Un autre élément crucial est de trouver un défenseur acharné de la politique. L’actuel ministre belge des Affaires sociales et de la Santé publique a fait de la prévention de la nicotine une priorité. « C’est vraiment utile d’avoir quelqu’un qui veut prendre la tête des troupes », déclare Eline. Elle admet qu’on ne peut pas toujours compter sur un tel sens du commandement.

Le tabagisme n’est pas la norme

Eline indique que la clé pour construire un avenir sans tabac est d’étudier de plus près la culture européenne. Il est temps que la Région européenne de l’OMS modifie ses normes culturelles, qui tolèrent le tabagisme – sous toutes ses formes – depuis bien trop longtemps. 

« On ne peut pas tout axer sur la réglementation des produits », explique Eline. « Il faut travailler sur tous les aspects de la lutte antitabac, y compris la dénormalisation de l’usage du tabac et de la nicotine, afin de modifier la manière dont la population perçoit le tabac. »

Une nouvelle politique d’interdiction de fumer à l’extérieur (couvrant les plaines de jeux, les zoos et les terrains de sport) est entrée en vigueur cette année, motivée par les priorités de santé publique.

Des partenariats étroits avec des organisations non gouvernementales contribuent à relayer les préoccupations de la population et à susciter un large débat public sur le tabac. Ces groupements, dont la Fondation belge contre le cancer et l’Alliance pour une société sans fumée, apportent des connaissances scientifiques, une dynamique citoyenne et une infrastructure pour les campagnes, afin de soutenir d’efficaces initiatives de lutte contre le tabagisme. 

Visez haut – agissez maintenant !

L’expérience de la Belgique montre qu’il ne suffit pas d’une seule mesure pour venir à bout du tabagisme, mais que chaque pas dans la bonne direction compte. Qu’il s’agisse de réformes juridiques ou de plaidoyer sur le terrain, la collaboration et une constance durable sont importantes. 

« Nous devons mettre la barre très haut », dit Eline en souriant. « Et nous réjouir même si nous sautons un peu en dessous. »
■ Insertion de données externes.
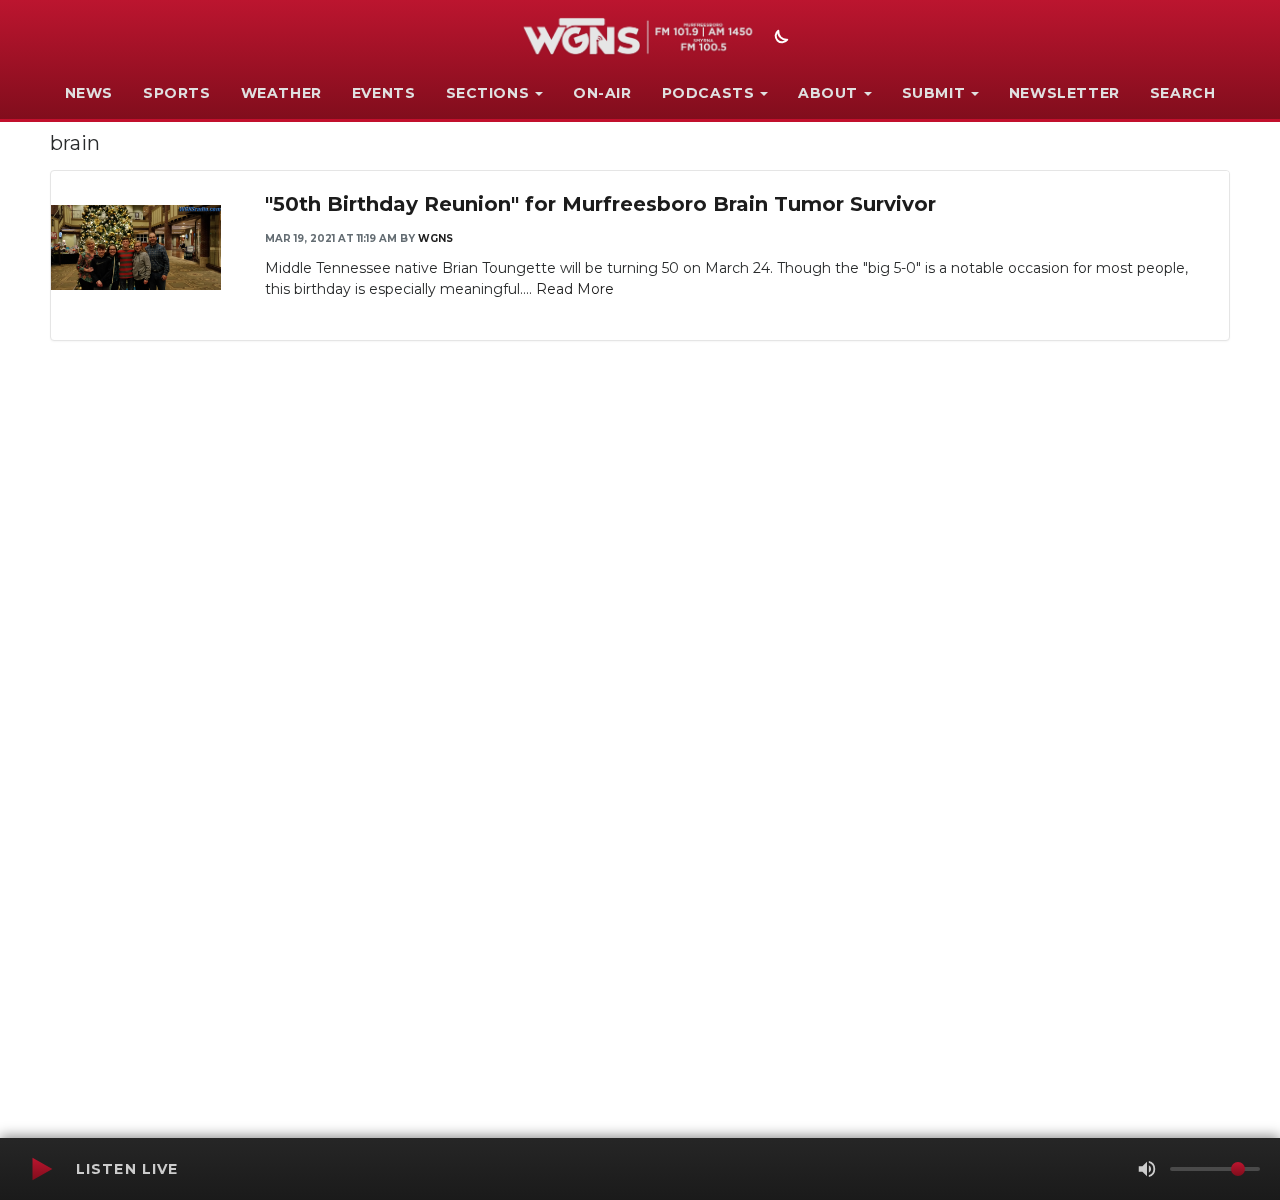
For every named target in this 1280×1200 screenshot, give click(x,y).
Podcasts (708, 93)
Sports (177, 93)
Elle conseille aux pays de ne pas attendre les initiatives à l’échelle de l’UE et de mettre en œuvre dès maintenant toutes les mesures disponibles pour un avenir sans tabac. « Penchez-vous sur l’expérience des autres pays et adaptez les réglementations qui se sont révélées efficaces. Qu’il s’agisse de la réglementation des produits, comme l’interdiction des arômes et les exigences en matière d’emballage, ou de mesures de dénormalisation, comme l’introduction d’environnements sans tabac, une intervention précoce au niveau national peut créer une dynamique en faveur d’un avenir sans tabac pour tous », déclare Eline.

Dans le cadre du Plan d’action mondial de l’OMS pour la lutte contre les maladies non transmissibles, des pays du monde entier, dont la Belgique, se sont engagés à faire reculer de 30 % la consommation de tabac pour 2025. Ce pays est également partie à la Convention-cadre de l’OMS pour la lutte antitabac, qui permet aux pays de mettre en œuvre et de gérer d’efficaces mesures de lutte antitabac et de prévenir la dépendance, tout en sauvant des vies et en améliorant la santé mondiale.